=== Section Start ===
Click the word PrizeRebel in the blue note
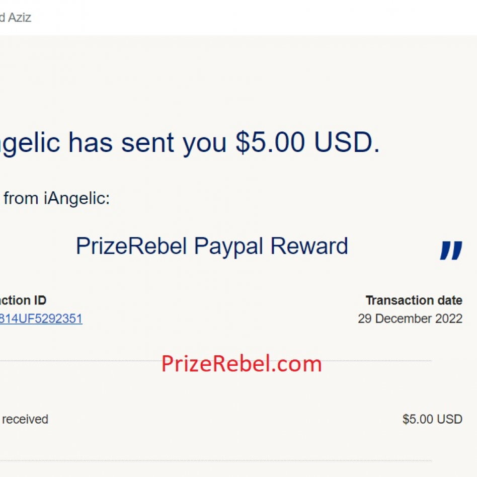 132,247
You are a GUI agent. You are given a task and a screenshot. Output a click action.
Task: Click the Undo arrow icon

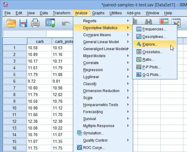point(65,23)
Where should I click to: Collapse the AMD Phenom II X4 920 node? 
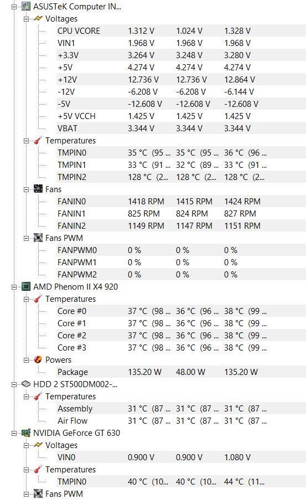click(14, 287)
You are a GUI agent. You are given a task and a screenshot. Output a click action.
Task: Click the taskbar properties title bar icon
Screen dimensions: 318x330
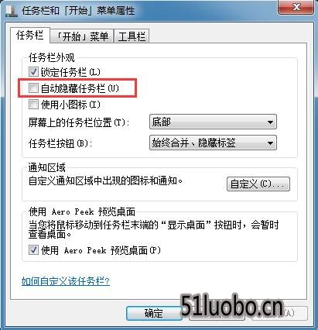(11, 11)
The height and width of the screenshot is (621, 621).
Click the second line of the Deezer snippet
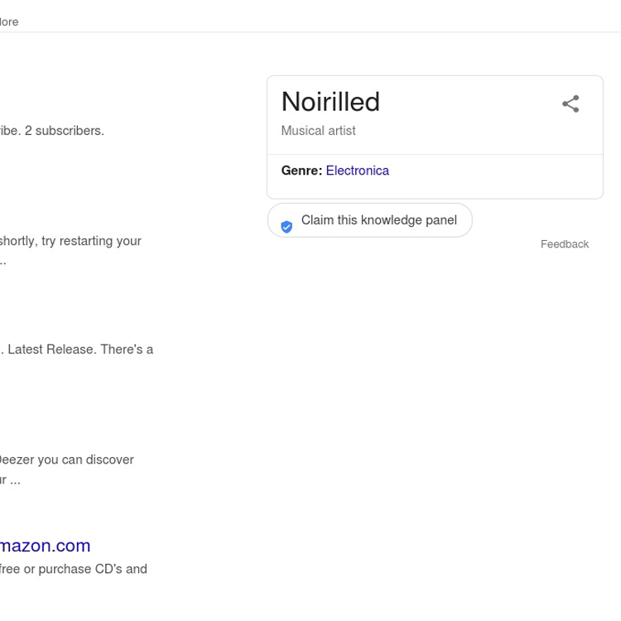(10, 479)
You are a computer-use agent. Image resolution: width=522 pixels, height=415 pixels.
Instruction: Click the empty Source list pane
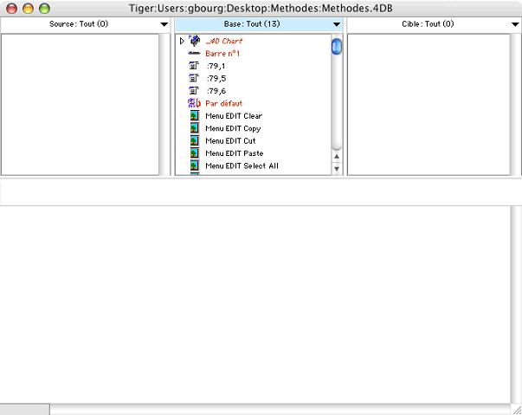[x=80, y=104]
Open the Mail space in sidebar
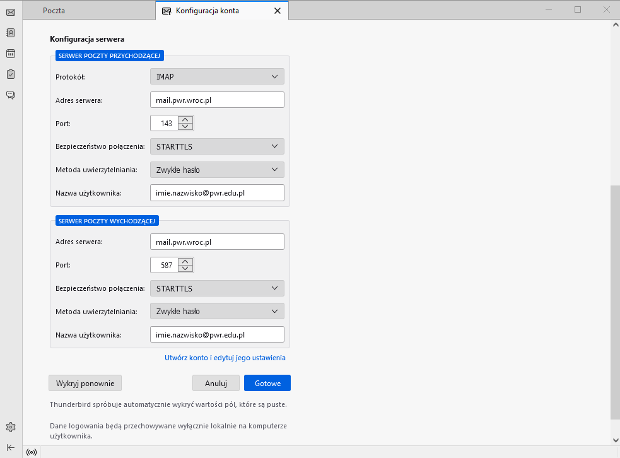 (x=11, y=11)
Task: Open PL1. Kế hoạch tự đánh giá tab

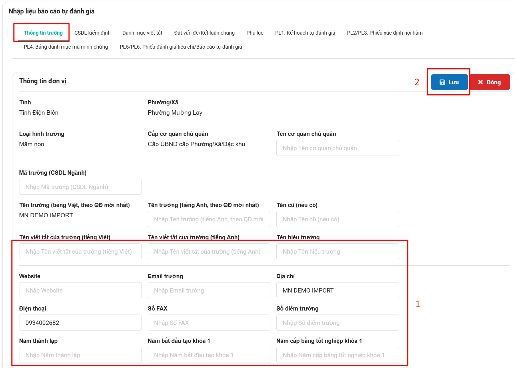Action: point(305,33)
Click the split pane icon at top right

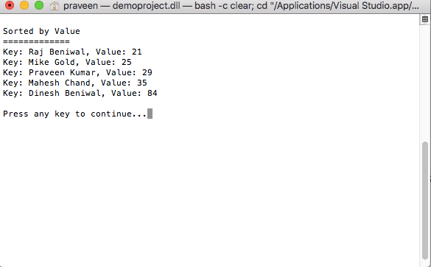pos(425,19)
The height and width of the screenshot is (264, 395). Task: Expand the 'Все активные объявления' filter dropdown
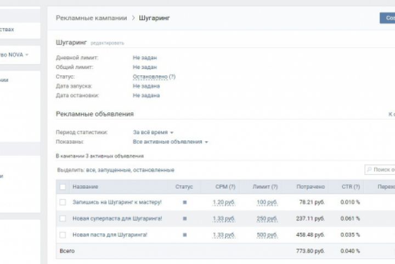(170, 142)
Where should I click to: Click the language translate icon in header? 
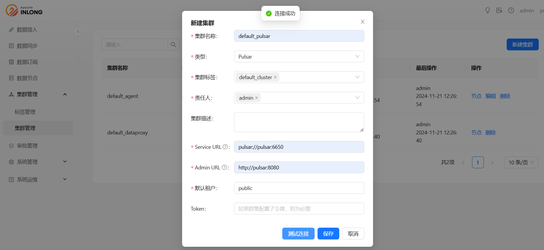click(x=499, y=11)

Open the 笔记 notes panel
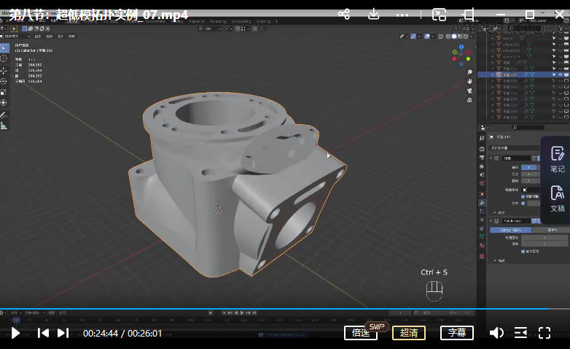click(x=557, y=159)
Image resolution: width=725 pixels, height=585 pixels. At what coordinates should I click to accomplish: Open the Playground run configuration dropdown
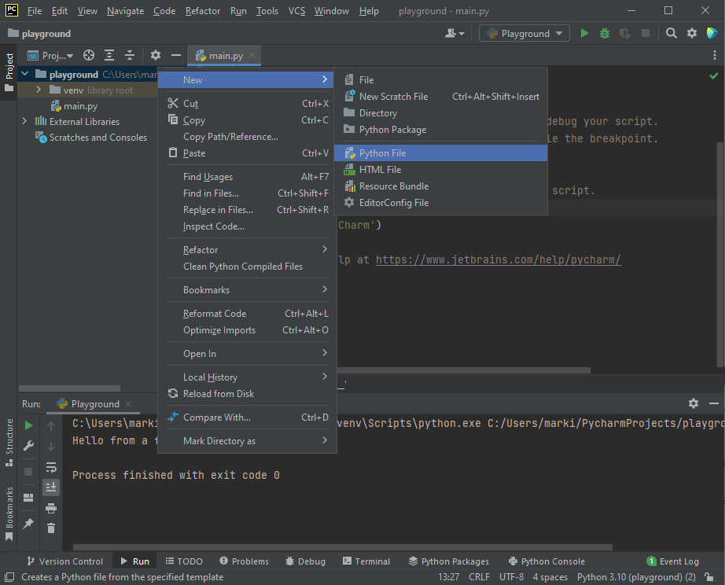coord(525,33)
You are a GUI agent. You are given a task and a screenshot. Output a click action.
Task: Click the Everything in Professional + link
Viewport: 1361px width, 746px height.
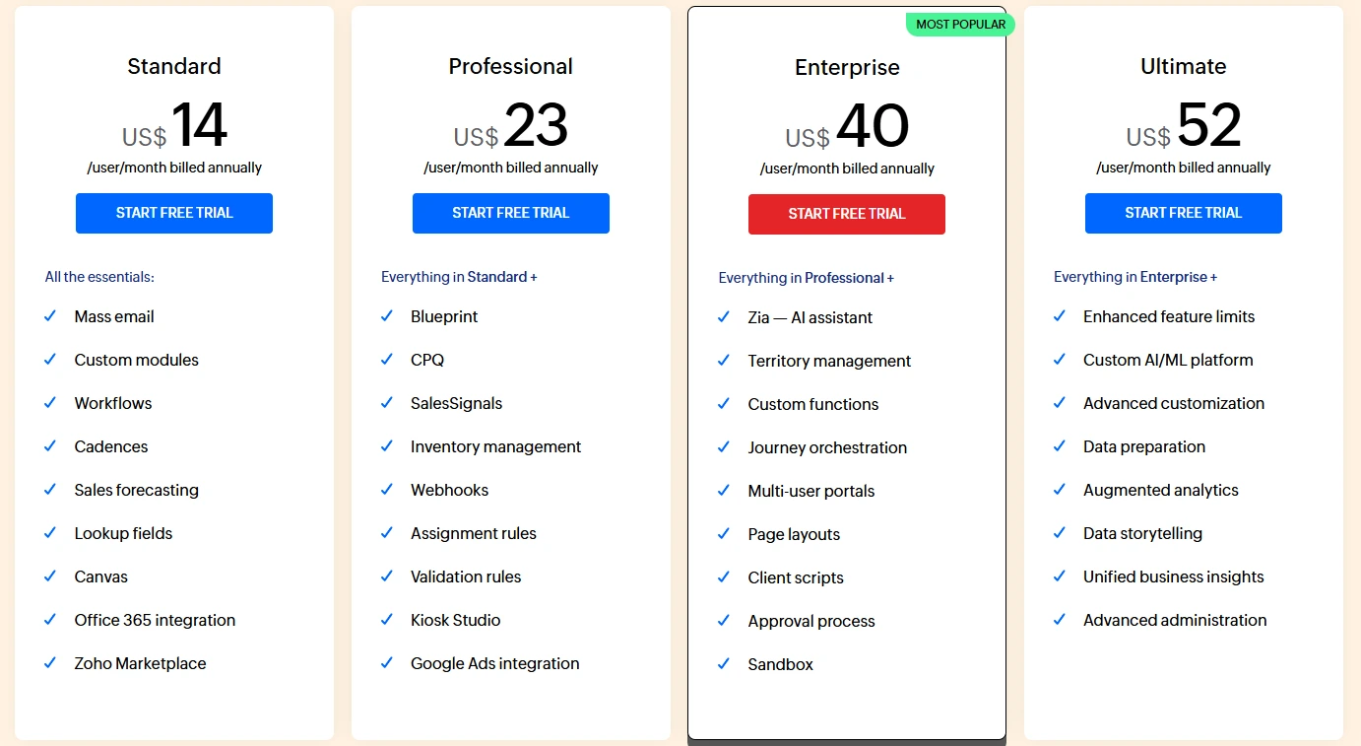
=== Section End ===
_EXERCISE GOAL_
All lines from the one containing "The height and width of the screenshot is (621, 621)." through the final line of the entries above are to be copied exactly; the pictures are not.

_EXERCISE OUTPUT_
The height and width of the screenshot is (621, 621).
Click the second line of the Deezer snippet
(10, 479)
You are a computer-use agent. Image resolution: width=522 pixels, height=415 pixels.
Instruction: Click the empty Source list pane
[x=80, y=104]
Open the Mail space in sidebar
 (x=11, y=11)
Task: Open PL1. Kế hoạch tự đánh giá tab

Action: point(305,33)
Click the split pane icon at top right

pos(425,19)
The height and width of the screenshot is (264, 395). Task: Expand the 'Все активные объявления' filter dropdown
(170, 142)
Where should I click to: Click the language translate icon in header? 
click(x=499, y=11)

Open the 笔记 notes panel
click(x=557, y=159)
Image resolution: width=725 pixels, height=585 pixels. At what coordinates should I click to accomplish: Open the Playground run configuration dropdown
coord(525,33)
You are a GUI agent. You are given a task and a screenshot. Output a click action.
Task: Click the Everything in Professional + link
Viewport: 1361px width, 746px height.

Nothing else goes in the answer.